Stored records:

········

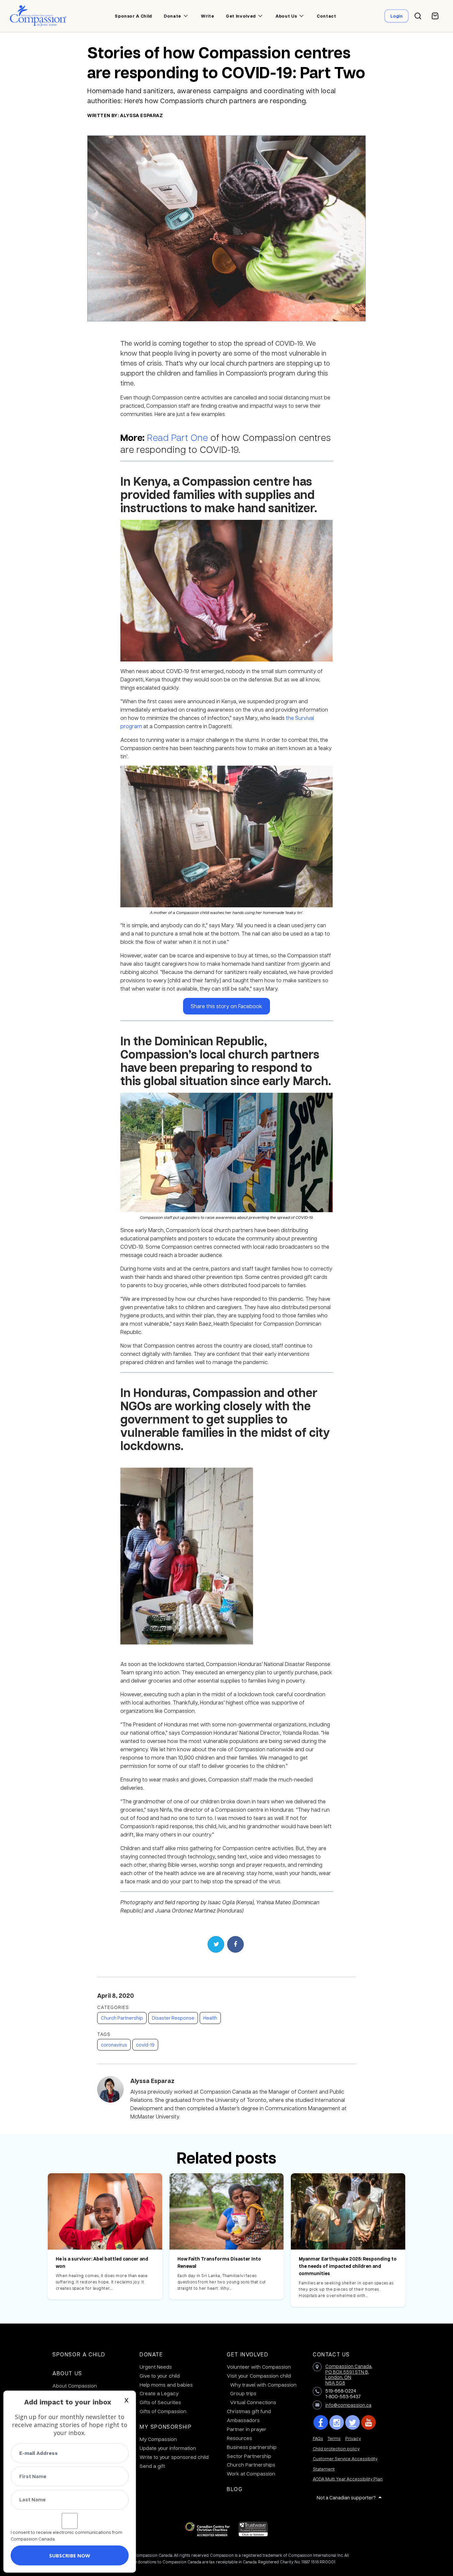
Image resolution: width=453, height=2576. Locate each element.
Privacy (353, 2438)
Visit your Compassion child (259, 2376)
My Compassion (158, 2439)
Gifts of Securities (160, 2402)
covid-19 (145, 2045)
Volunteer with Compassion (259, 2367)
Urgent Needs (156, 2367)
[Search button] (418, 16)
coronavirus (114, 2045)
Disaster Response (173, 2018)
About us (286, 16)
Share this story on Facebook (226, 1006)
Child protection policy (336, 2448)
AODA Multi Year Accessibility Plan (348, 2478)
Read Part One (177, 437)
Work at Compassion (251, 2473)
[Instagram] (336, 2422)
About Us (67, 2373)
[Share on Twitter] (216, 1944)
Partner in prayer (246, 2429)
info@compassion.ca (348, 2405)
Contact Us (331, 2354)
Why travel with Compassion (263, 2385)
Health (210, 2018)
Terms (334, 2438)
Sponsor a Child (78, 2354)
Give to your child (160, 2376)
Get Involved (247, 2354)
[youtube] (368, 2422)
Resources (239, 2438)
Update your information (168, 2448)
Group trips (243, 2393)
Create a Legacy (159, 2393)
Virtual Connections (253, 2402)
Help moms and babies (166, 2385)
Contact (326, 16)
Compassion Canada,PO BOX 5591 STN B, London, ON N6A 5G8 (348, 2374)
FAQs (318, 2438)
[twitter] (352, 2422)
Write (207, 16)
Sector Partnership (249, 2456)
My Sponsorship (166, 2426)
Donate (172, 16)
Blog (234, 2488)
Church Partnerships (251, 2465)
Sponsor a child (133, 16)
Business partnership (252, 2447)
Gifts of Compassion (163, 2411)
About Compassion (74, 2386)
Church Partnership (122, 2018)
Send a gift (152, 2466)
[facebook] (320, 2422)
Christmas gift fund (249, 2411)
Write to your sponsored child (174, 2457)
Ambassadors (243, 2420)
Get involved (241, 16)
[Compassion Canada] (38, 16)
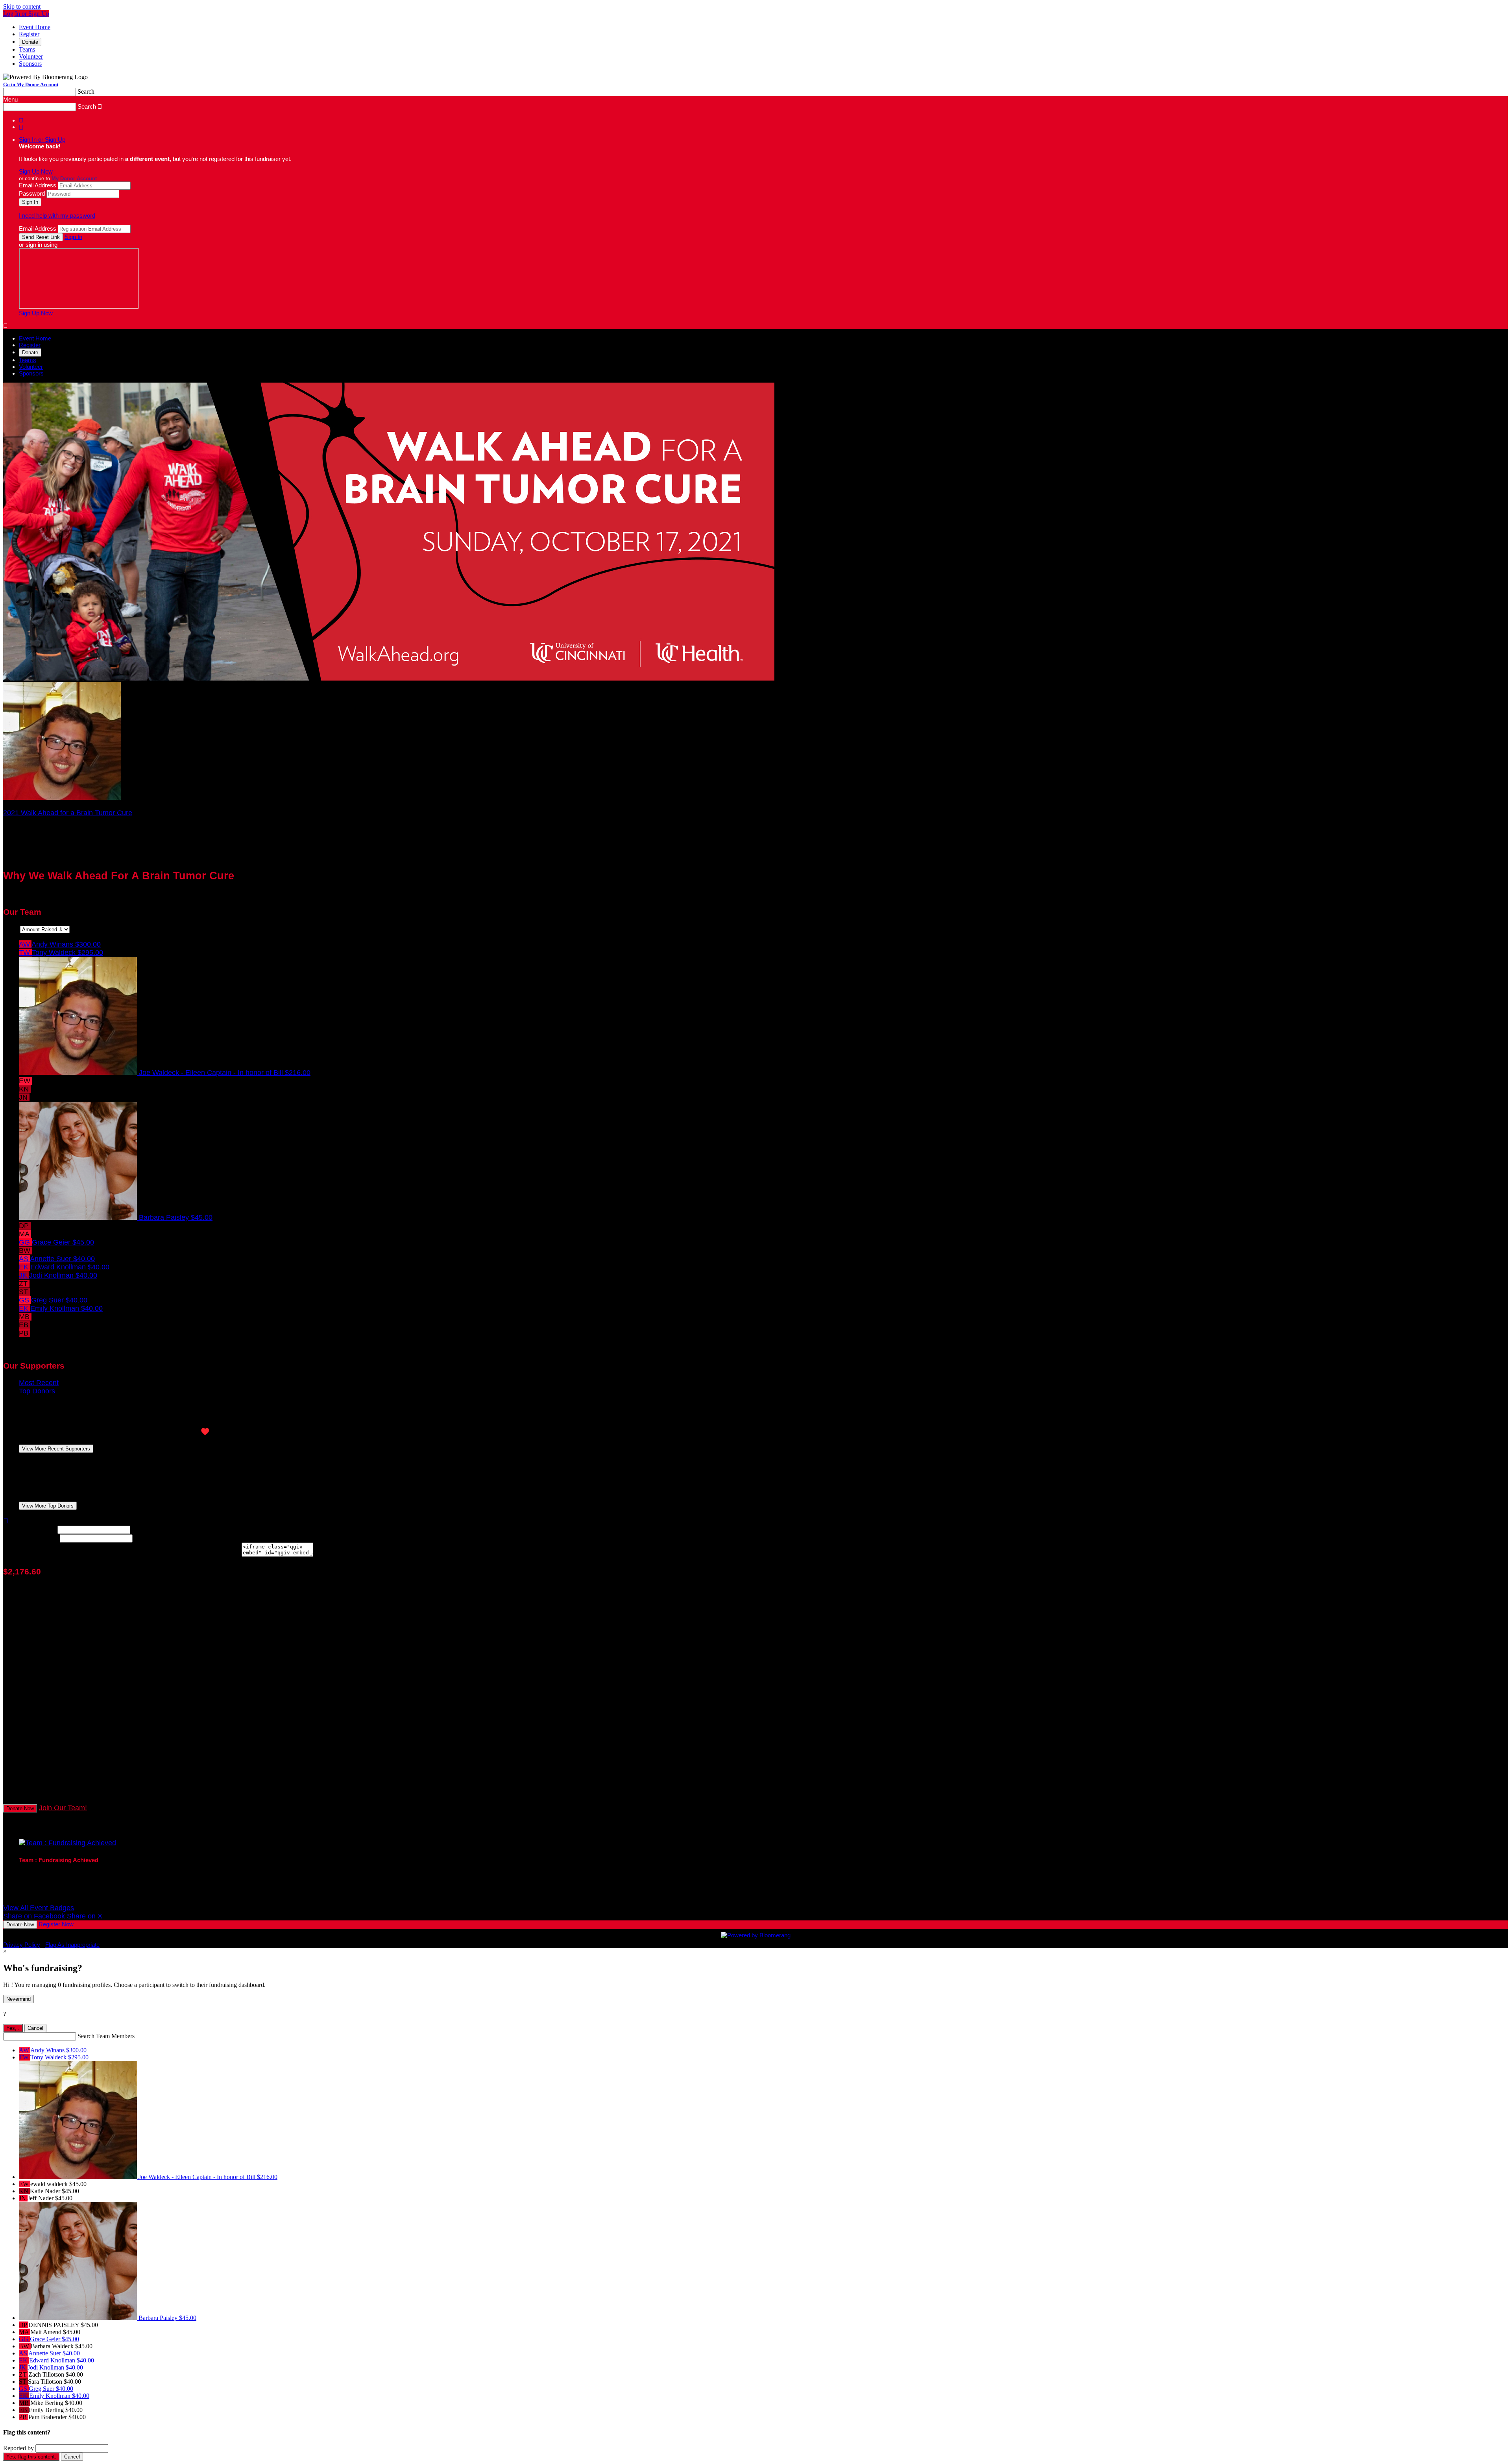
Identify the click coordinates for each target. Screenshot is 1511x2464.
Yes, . (13, 2028)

········

● **Problem to solve**
Every line from the one with "Sector Partnership (249, 2456)" through the end of the records is to be reproduced exactly, and the pictures are to be left out.

● **Solution below**
Sector Partnership (249, 2456)
My Sponsorship (166, 2426)
Donate (172, 16)
Blog (234, 2488)
Church Partnerships (251, 2465)
Sponsor a child (133, 16)
Business partnership (252, 2447)
Gifts of Compassion (163, 2411)
About Compassion (74, 2386)
Church Partnership (122, 2018)
Send a gift (152, 2466)
[facebook] (320, 2422)
Christmas gift fund (249, 2411)
Write to your sponsored child (174, 2457)
Ambassadors (243, 2420)
Get involved (241, 16)
[Compassion Canada] (38, 16)
Identify the click coordinates for each target. Screenshot is 1511x2464.
Yes, . (13, 2028)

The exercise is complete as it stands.